He further notes that many evolutionary authors “look for evidence that true feathers developed first in small non-flying dinosaurs before the advent of flight, possibly as a means of increasing insulation for the warm-blooded species that were emerging.” However, he finds that when it comes to fossil evidence for the evolution of feathers, “None of the fossil evidence shows any evidence of such transitions.”
Regarding the avian respiratory system, McIntosh contends that a functional transition from a purported reptilian respiratory system to the avian design would lead to non-functional intermediate stages. He quotes John Ruben stating, “The earliest stages in the derivation of the avian abdominal air sac system from a diaphragm-ventilating ancestor would have necessitated selection for a diaphragmatic hernia in taxa transitional between theropods and birds. Such a debilitating condition would have immediately compromised the entire pulmonary ventilatory apparatus and seems unlikely to have been of any selective advantage.” With such unique constraints in mind, McIntosh argues that “even if one does take the fossil evidence as the record of development, the evidence is in fact much more consistent with an ab initio design position -- that the breathing mechanism of birds is in fact the product of intelligent design.”

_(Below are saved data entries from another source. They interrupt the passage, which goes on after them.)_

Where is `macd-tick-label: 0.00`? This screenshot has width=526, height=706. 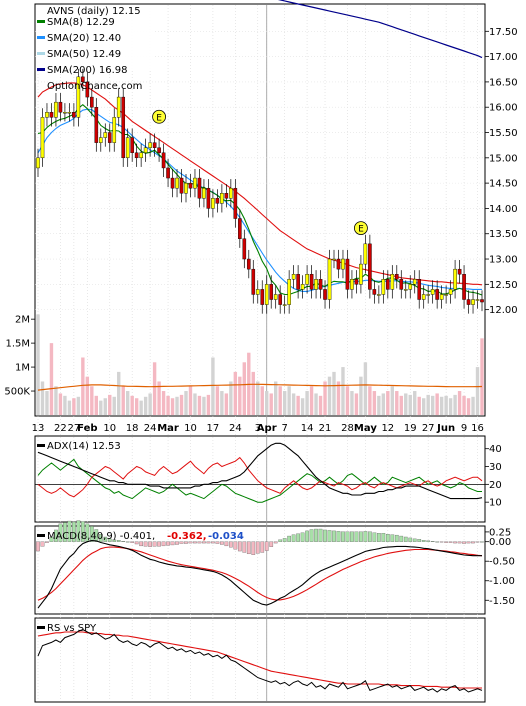 macd-tick-label: 0.00 is located at coordinates (500, 542).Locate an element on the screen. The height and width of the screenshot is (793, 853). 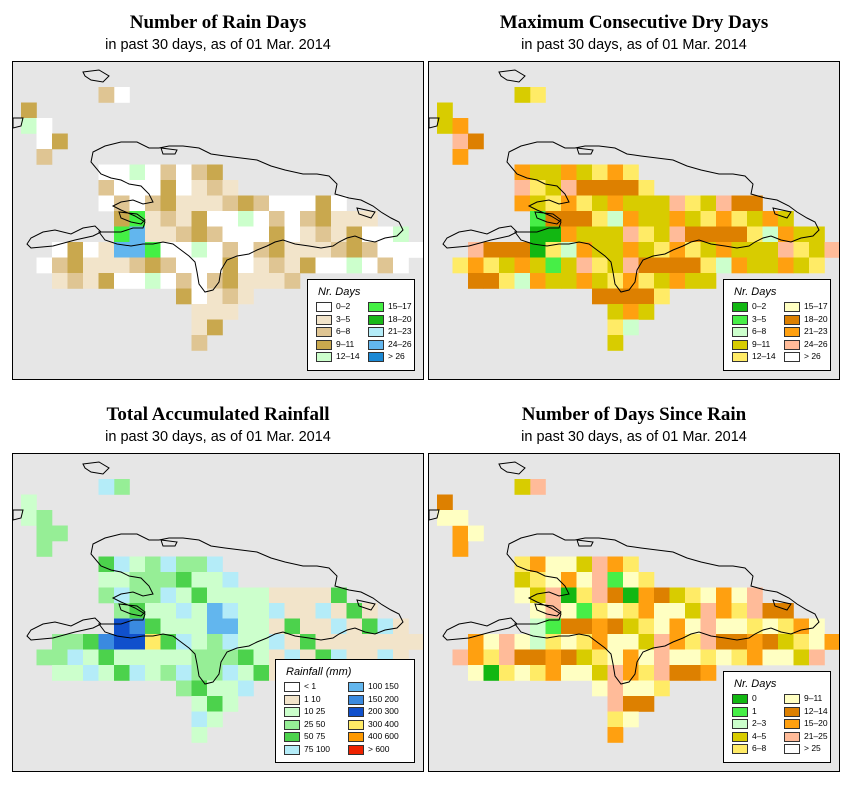
legend-title: Nr. Days is located at coordinates (340, 292).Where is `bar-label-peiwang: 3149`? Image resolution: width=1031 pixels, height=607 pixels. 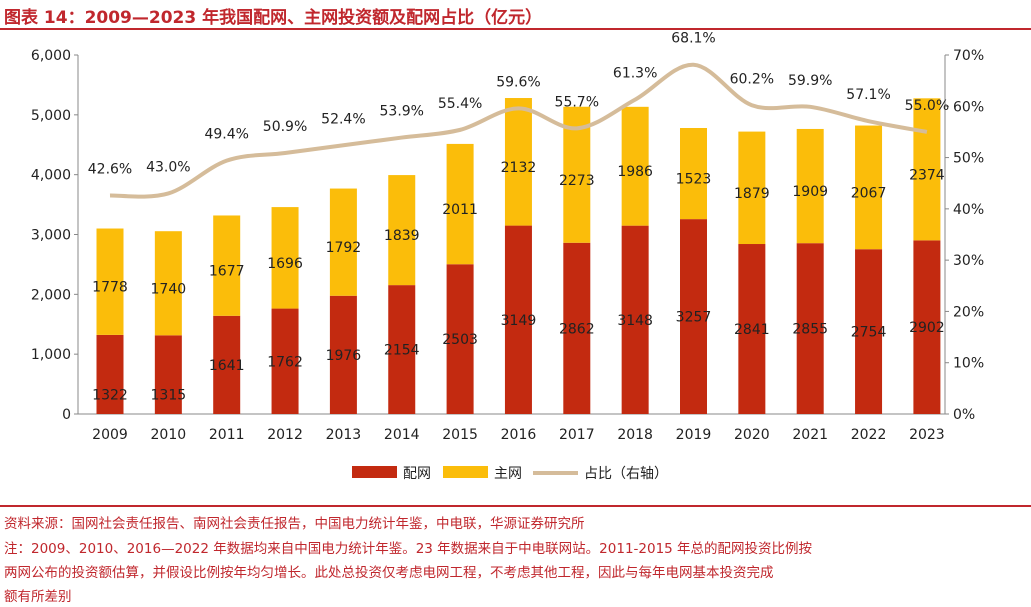 bar-label-peiwang: 3149 is located at coordinates (519, 321).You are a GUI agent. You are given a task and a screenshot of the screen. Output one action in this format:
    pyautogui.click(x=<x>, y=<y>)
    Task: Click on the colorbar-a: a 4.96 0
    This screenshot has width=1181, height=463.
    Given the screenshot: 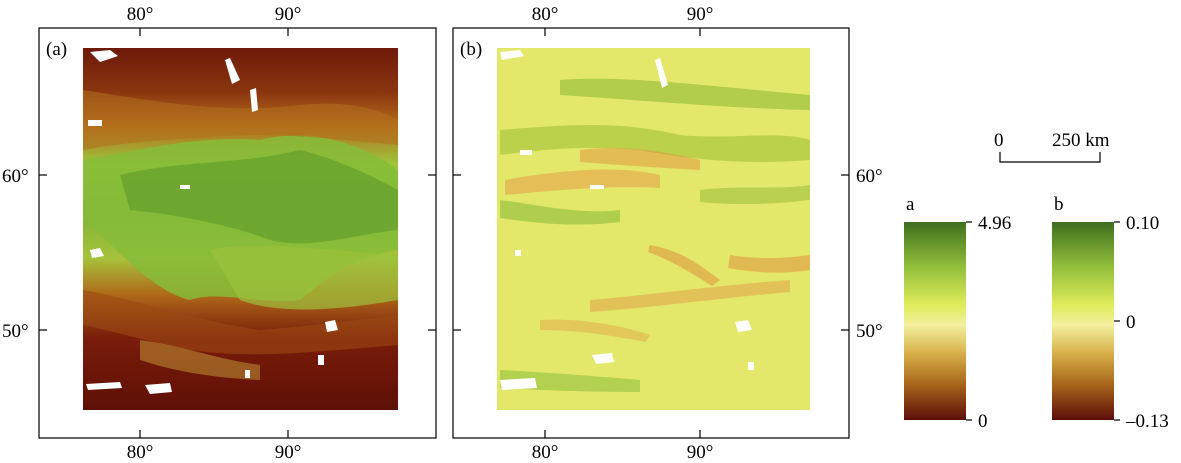 What is the action you would take?
    pyautogui.click(x=958, y=313)
    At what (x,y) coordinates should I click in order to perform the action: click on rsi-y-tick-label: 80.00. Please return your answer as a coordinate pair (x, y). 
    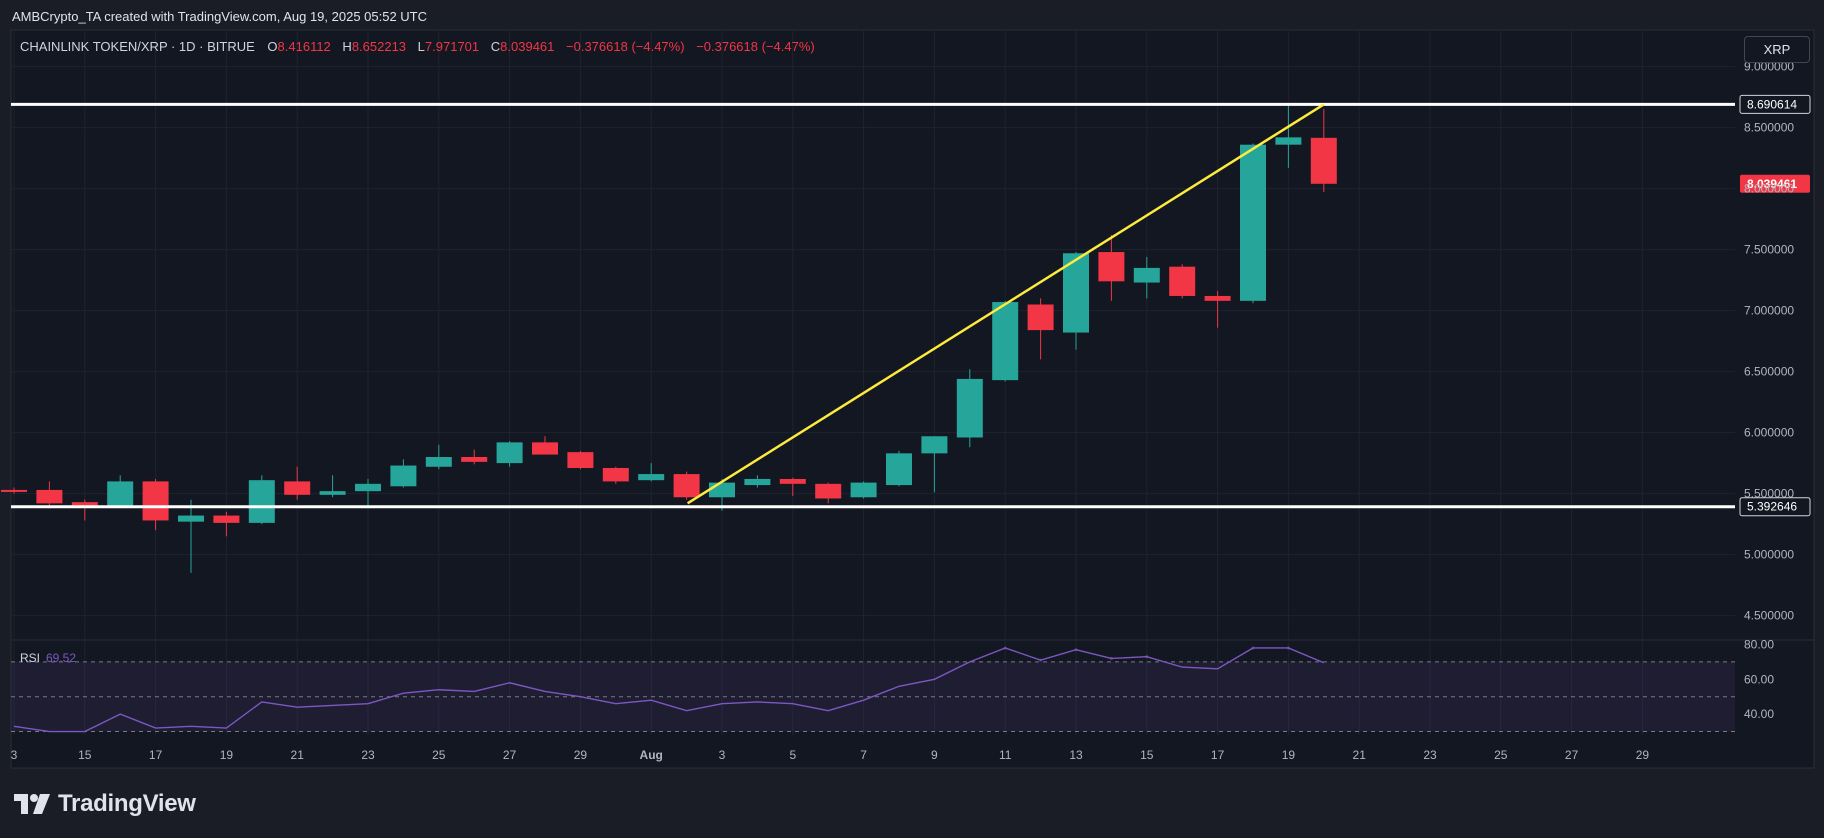
    Looking at the image, I should click on (1759, 644).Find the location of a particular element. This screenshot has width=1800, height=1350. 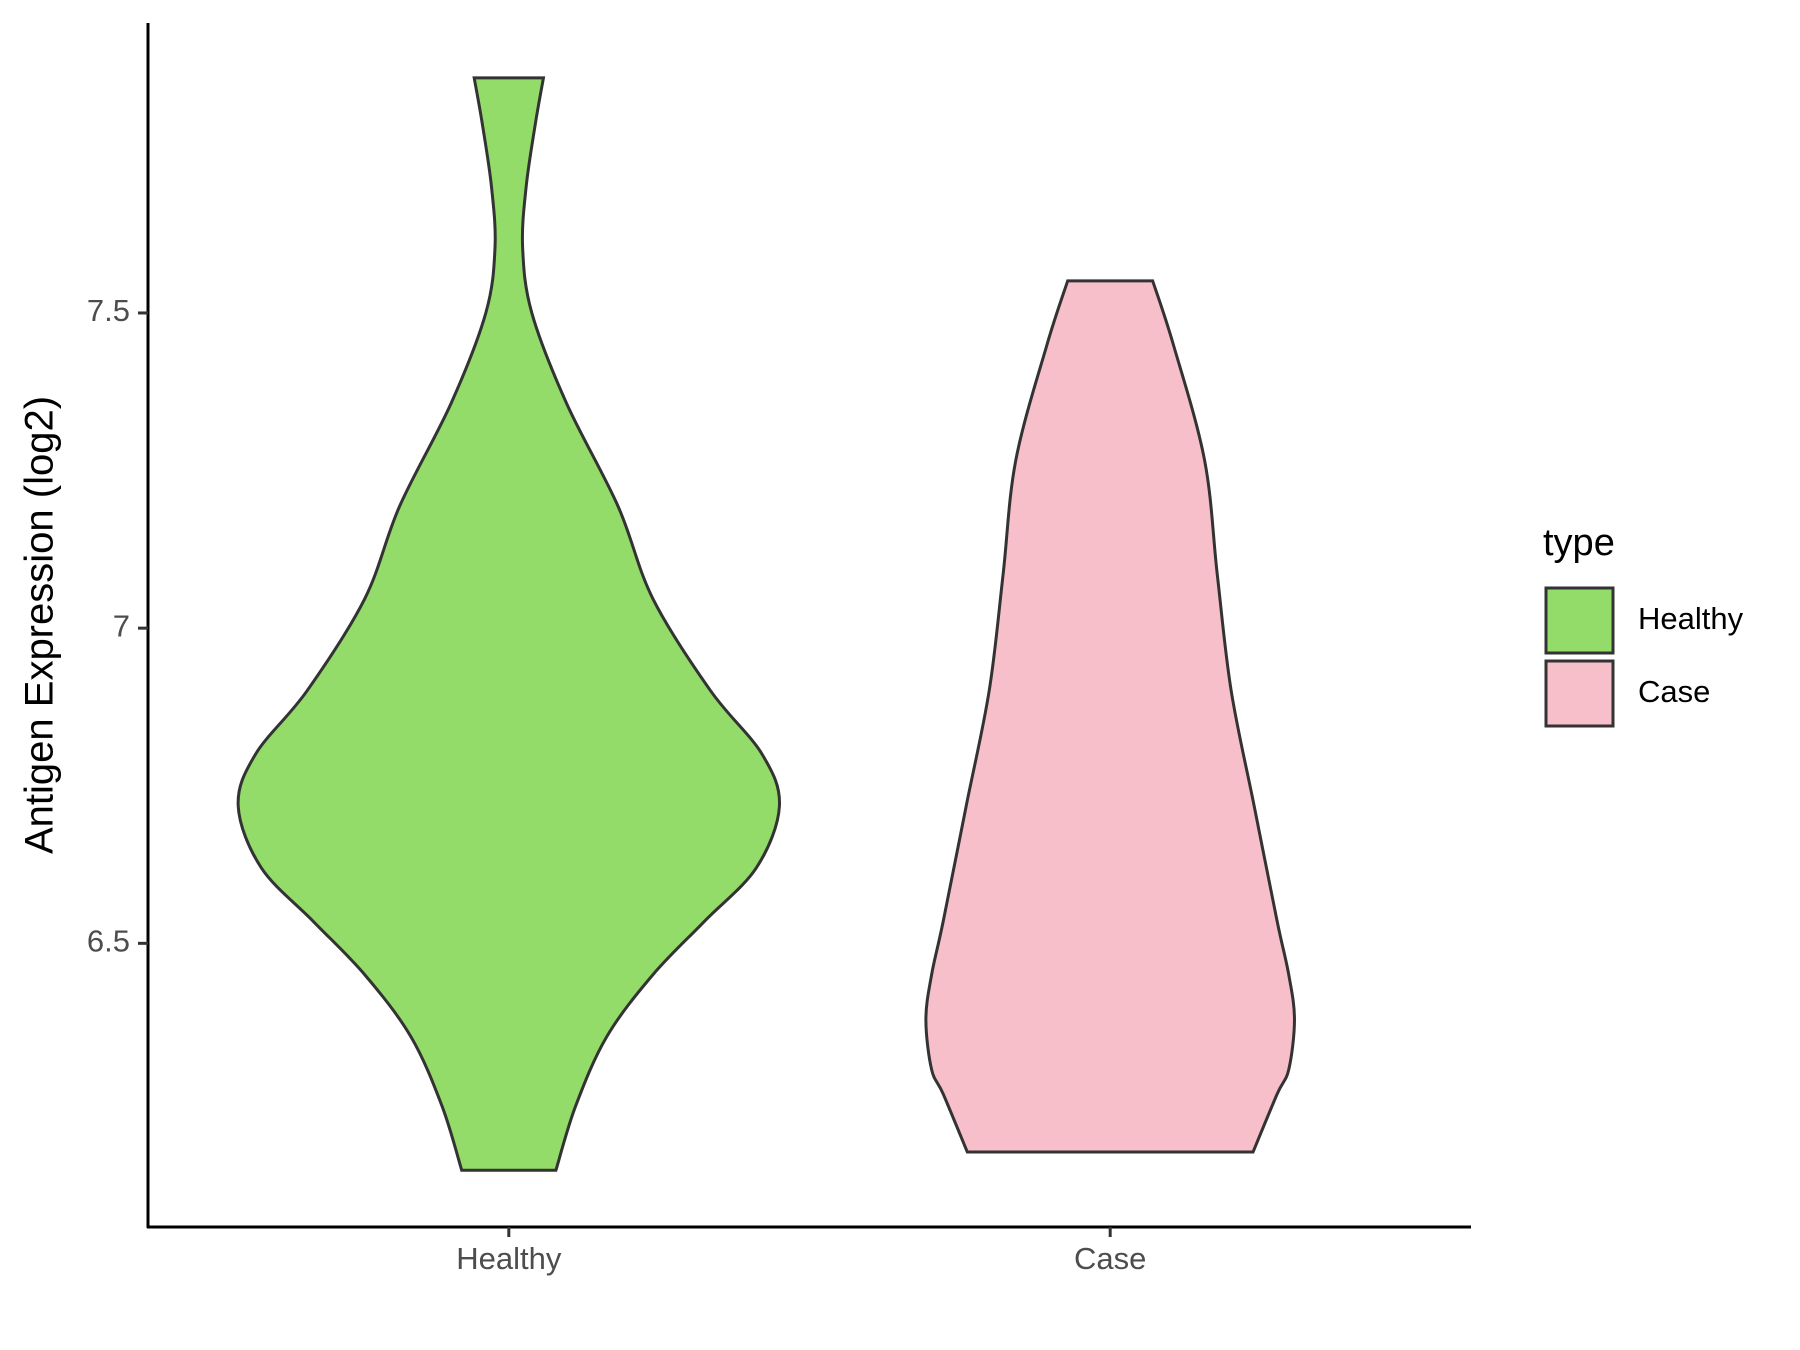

McIntosh’s paper argues that science must remain at least open to the possibility of detecting design in nature, since “to deny the possibility of the involvement of external intelligence is effectively an assumption in the religious category.” Since feathers and the avian respiratory system exhibit irreducible complexity, he expressly argues that science must consider the design hypothesis:
As examples of irreducible complexity, they show that natural systems have intricate machinery which does not arise in a “bottom up” approach, whereby some natural selective method of gaining small-scale changes could give the intermediary creature some advantage. This will not work since, first, there is no advantage unless all the parts of the new machine are available together and, second, in the case of the avian lung the intermediary creature would not be able to breathe, and there is little selective advantage if the creature is no longer alive. As stated in the introduction, the possibility of an intelligent cause is both a valid scientific assumption, and borne out by the evidence itself.